The records follow. Transcribe only the lines from the line containing "This screenshot has height=480, width=600." through the end, both ends included, and leave out the pictures.

[Records from a data source]
•••••
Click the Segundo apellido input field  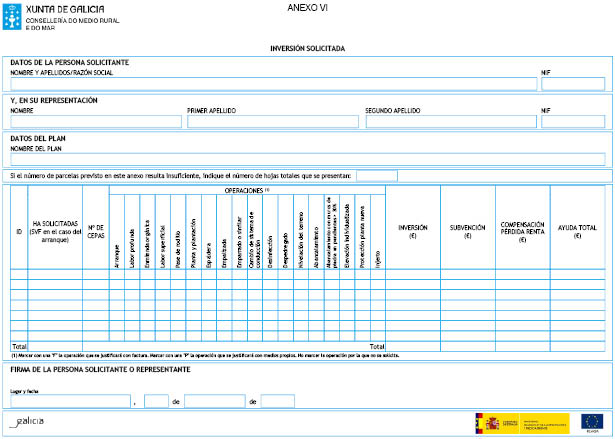(x=449, y=122)
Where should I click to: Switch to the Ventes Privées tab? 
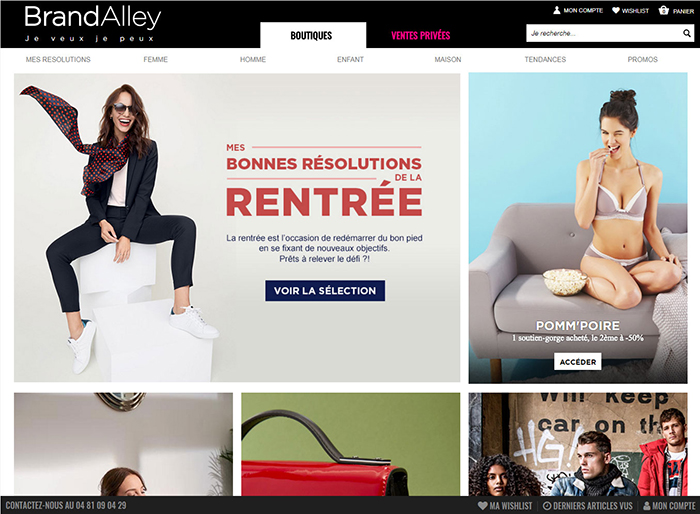pyautogui.click(x=421, y=35)
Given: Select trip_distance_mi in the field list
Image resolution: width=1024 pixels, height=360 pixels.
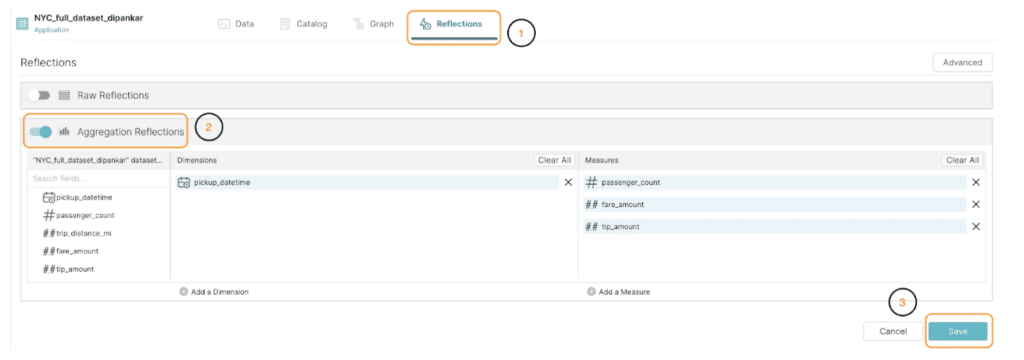Looking at the screenshot, I should (81, 233).
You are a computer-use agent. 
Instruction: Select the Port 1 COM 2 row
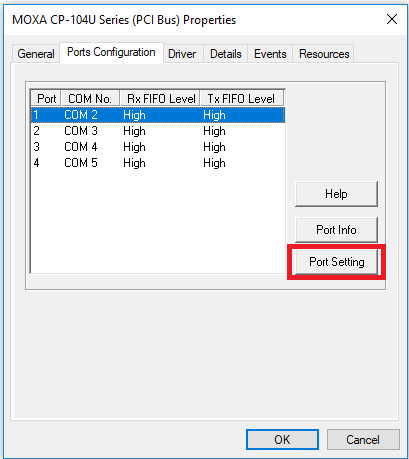point(158,115)
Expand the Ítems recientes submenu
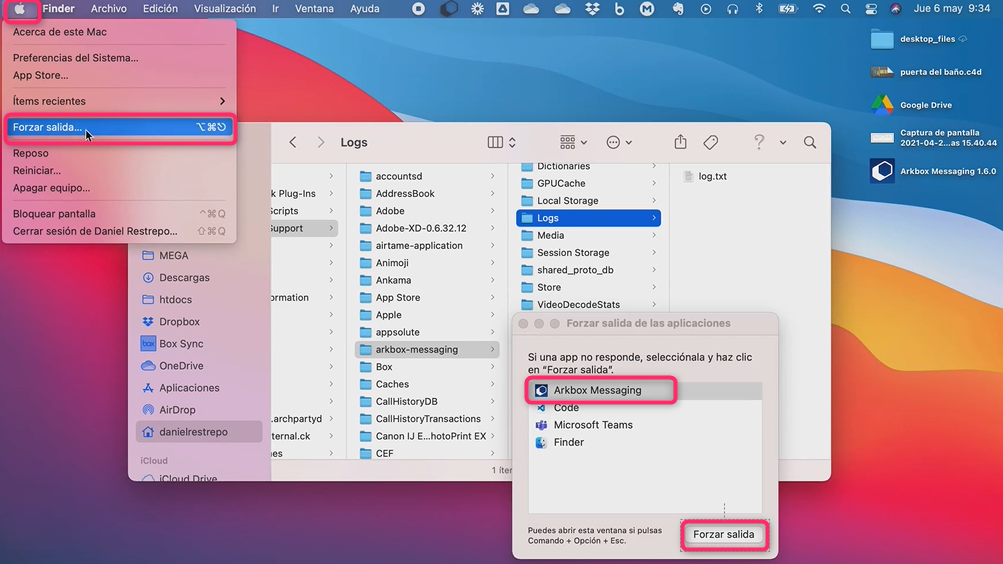The image size is (1003, 564). click(118, 101)
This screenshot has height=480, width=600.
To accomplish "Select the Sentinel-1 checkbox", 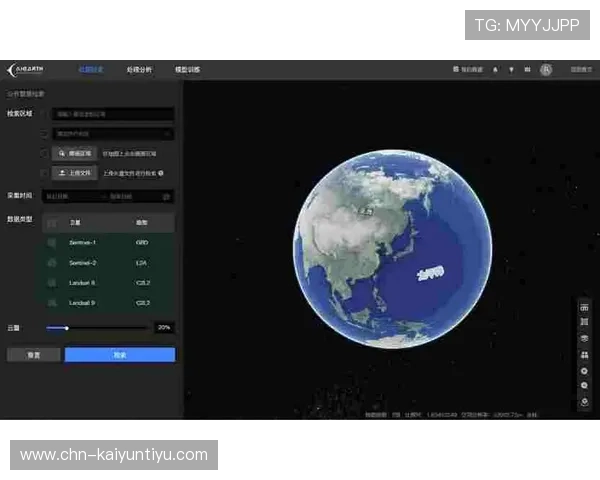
•••••
Result:
This screenshot has height=480, width=600.
To accomplish "Select the Sentinel-1 checkbox", 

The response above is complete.